## Exercise directions
Please recast the entries from the line containing "Select the blue" down to the line containing "(x=726, y=409)", both included, as a two-column CSV with the headers instruction and click_point. Give one row per entry, with its text and its answer each in a single quoted field, line breaks turned into spaces, and pictures left out.

## Dataset records
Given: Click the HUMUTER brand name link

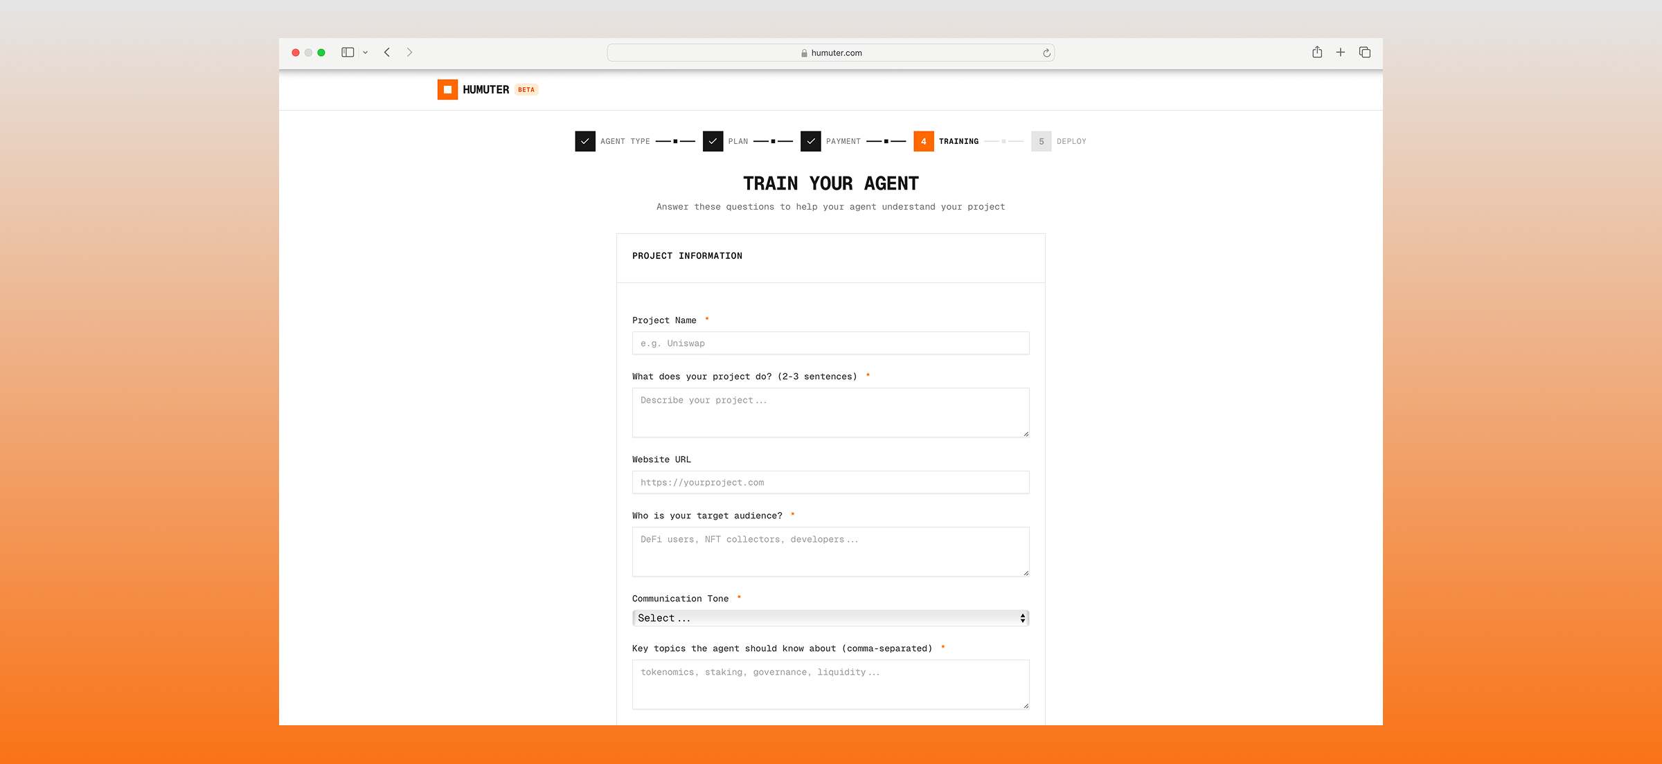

...

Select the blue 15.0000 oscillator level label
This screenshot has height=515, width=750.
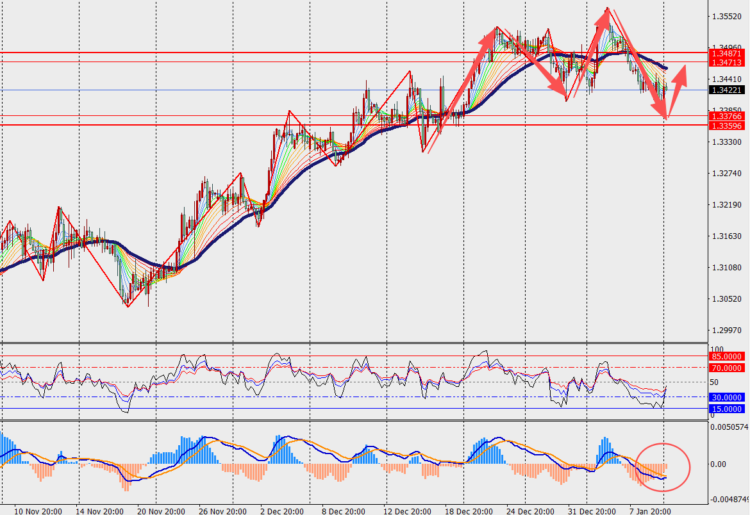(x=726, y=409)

---

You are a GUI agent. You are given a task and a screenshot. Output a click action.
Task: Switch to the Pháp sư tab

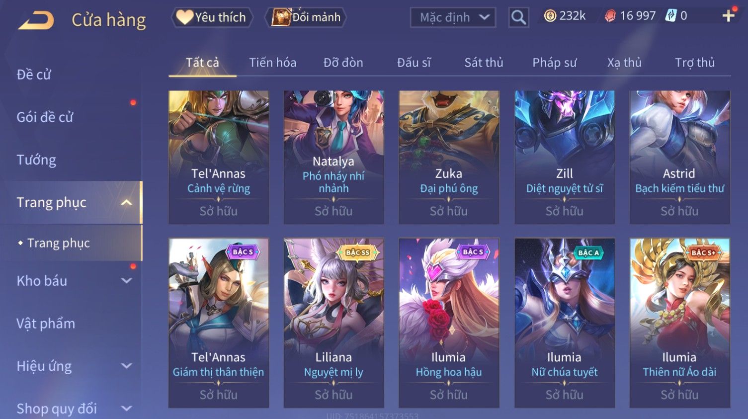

## Task output
instruction,click_point
"Select the blue 15.0000 oscillator level label This screenshot has height=515, width=750.","(x=726, y=409)"